#### Task prompt:
Each entry needs to be reproduced verbatim.

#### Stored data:
---
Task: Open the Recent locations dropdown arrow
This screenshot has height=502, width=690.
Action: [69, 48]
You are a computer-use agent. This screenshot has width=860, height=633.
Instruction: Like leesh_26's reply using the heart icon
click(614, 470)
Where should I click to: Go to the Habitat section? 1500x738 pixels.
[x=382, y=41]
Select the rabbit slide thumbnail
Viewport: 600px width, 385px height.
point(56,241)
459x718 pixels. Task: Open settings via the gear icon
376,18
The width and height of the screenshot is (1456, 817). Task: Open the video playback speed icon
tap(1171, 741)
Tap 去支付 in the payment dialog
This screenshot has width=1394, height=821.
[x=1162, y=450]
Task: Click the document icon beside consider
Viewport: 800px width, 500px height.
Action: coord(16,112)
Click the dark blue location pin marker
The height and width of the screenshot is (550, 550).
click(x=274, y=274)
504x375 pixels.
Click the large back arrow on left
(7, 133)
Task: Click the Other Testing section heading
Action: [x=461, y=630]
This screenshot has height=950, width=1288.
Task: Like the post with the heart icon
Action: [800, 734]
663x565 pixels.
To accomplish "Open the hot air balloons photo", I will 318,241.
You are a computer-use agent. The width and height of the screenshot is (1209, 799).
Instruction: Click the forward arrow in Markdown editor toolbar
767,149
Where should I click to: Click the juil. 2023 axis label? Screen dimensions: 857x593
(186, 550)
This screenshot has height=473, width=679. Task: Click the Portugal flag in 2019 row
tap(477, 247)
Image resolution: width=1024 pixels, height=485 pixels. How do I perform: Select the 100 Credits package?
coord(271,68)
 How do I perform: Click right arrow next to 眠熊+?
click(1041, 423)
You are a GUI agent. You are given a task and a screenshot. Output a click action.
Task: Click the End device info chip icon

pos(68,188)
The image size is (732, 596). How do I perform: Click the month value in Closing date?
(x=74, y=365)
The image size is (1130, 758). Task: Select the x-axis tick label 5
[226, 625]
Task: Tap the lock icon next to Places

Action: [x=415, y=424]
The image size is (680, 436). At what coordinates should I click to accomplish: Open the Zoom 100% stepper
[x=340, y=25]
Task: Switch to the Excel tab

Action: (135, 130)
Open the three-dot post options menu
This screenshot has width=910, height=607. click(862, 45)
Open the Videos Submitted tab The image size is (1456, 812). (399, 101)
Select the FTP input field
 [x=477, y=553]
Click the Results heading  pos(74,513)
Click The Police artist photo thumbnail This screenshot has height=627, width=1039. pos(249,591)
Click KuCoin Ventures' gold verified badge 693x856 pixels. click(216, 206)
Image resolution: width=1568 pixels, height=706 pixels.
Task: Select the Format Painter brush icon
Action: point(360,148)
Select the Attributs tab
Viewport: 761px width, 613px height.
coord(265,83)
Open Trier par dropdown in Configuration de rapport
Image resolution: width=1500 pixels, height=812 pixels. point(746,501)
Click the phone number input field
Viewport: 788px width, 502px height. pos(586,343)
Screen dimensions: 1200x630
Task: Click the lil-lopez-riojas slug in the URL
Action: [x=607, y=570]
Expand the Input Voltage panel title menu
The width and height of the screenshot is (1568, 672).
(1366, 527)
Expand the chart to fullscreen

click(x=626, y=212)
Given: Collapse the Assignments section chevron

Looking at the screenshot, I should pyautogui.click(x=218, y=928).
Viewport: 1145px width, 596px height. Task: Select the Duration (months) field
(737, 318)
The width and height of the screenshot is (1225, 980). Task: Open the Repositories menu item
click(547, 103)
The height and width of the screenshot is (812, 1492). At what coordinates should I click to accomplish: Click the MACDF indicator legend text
---
#### Output for this task:
Task: Open the Recent locations dropdown arrow
This screenshot has height=502, width=690.
Action: [69, 48]
You are a computer-use agent. This screenshot has width=860, height=633.
Instruction: Like leesh_26's reply using the heart icon
click(614, 470)
Where should I click to: Go to the Habitat section? 1500x738 pixels.
[x=382, y=41]
Select the rabbit slide thumbnail
Viewport: 600px width, 385px height.
point(56,241)
459x718 pixels. Task: Open settings via the gear icon
376,18
The width and height of the screenshot is (1456, 817). Task: Open the video playback speed icon
tap(1171, 741)
Tap 去支付 in the payment dialog
This screenshot has width=1394, height=821.
[x=1162, y=450]
Task: Click the document icon beside consider
Viewport: 800px width, 500px height.
Action: coord(16,112)
Click the dark blue location pin marker
The height and width of the screenshot is (550, 550).
click(x=274, y=274)
504x375 pixels.
Click the large back arrow on left
(7, 133)
Task: Click the Other Testing section heading
Action: [x=461, y=630]
This screenshot has height=950, width=1288.
Task: Like the post with the heart icon
Action: [800, 734]
663x565 pixels.
To accomplish "Open the hot air balloons photo", I will 318,241.
You are a computer-use agent. The width and height of the screenshot is (1209, 799).
Instruction: Click the forward arrow in Markdown editor toolbar
767,149
Where should I click to: Click the juil. 2023 axis label? Screen dimensions: 857x593
(186, 550)
This screenshot has height=473, width=679. Task: Click the Portugal flag in 2019 row
tap(477, 247)
Image resolution: width=1024 pixels, height=485 pixels. How do I perform: Select the 100 Credits package?
coord(271,68)
 How do I perform: Click right arrow next to 眠熊+?
click(1041, 423)
You are a GUI agent. You are given a task and a screenshot. Output a click action.
Task: Click the End device info chip icon

pos(68,188)
The image size is (732, 596). How do I perform: Click the month value in Closing date?
(x=74, y=365)
The image size is (1130, 758). Task: Select the x-axis tick label 5
[226, 625]
Task: Tap the lock icon next to Places

Action: [x=415, y=424]
The image size is (680, 436). At what coordinates should I click to accomplish: Open the Zoom 100% stepper
[x=340, y=25]
Task: Switch to the Excel tab

Action: (135, 130)
Open the three-dot post options menu
This screenshot has width=910, height=607. click(862, 45)
Open the Videos Submitted tab The image size is (1456, 812). (399, 101)
Select the FTP input field
 [x=477, y=553]
Click the Results heading  pos(74,513)
Click The Police artist photo thumbnail This screenshot has height=627, width=1039. pos(249,591)
Click KuCoin Ventures' gold verified badge 693x856 pixels. click(216, 206)
Image resolution: width=1568 pixels, height=706 pixels.
Task: Select the Format Painter brush icon
Action: point(360,148)
Select the Attributs tab
Viewport: 761px width, 613px height.
coord(265,83)
Open Trier par dropdown in Configuration de rapport
Image resolution: width=1500 pixels, height=812 pixels. point(746,501)
Click the phone number input field
Viewport: 788px width, 502px height. pos(586,343)
Screen dimensions: 1200x630
Task: Click the lil-lopez-riojas slug in the URL
Action: [x=607, y=570]
Expand the Input Voltage panel title menu
The width and height of the screenshot is (1568, 672).
(1366, 527)
Expand the chart to fullscreen

click(x=626, y=212)
Given: Collapse the Assignments section chevron

Looking at the screenshot, I should pyautogui.click(x=218, y=928).
Viewport: 1145px width, 596px height. Task: Select the Duration (months) field
(737, 318)
The width and height of the screenshot is (1225, 980). Task: Open the Repositories menu item
click(547, 103)
The height and width of the screenshot is (812, 1492). At what coordinates should I click to accomplish: Click the MACDF indicator legend text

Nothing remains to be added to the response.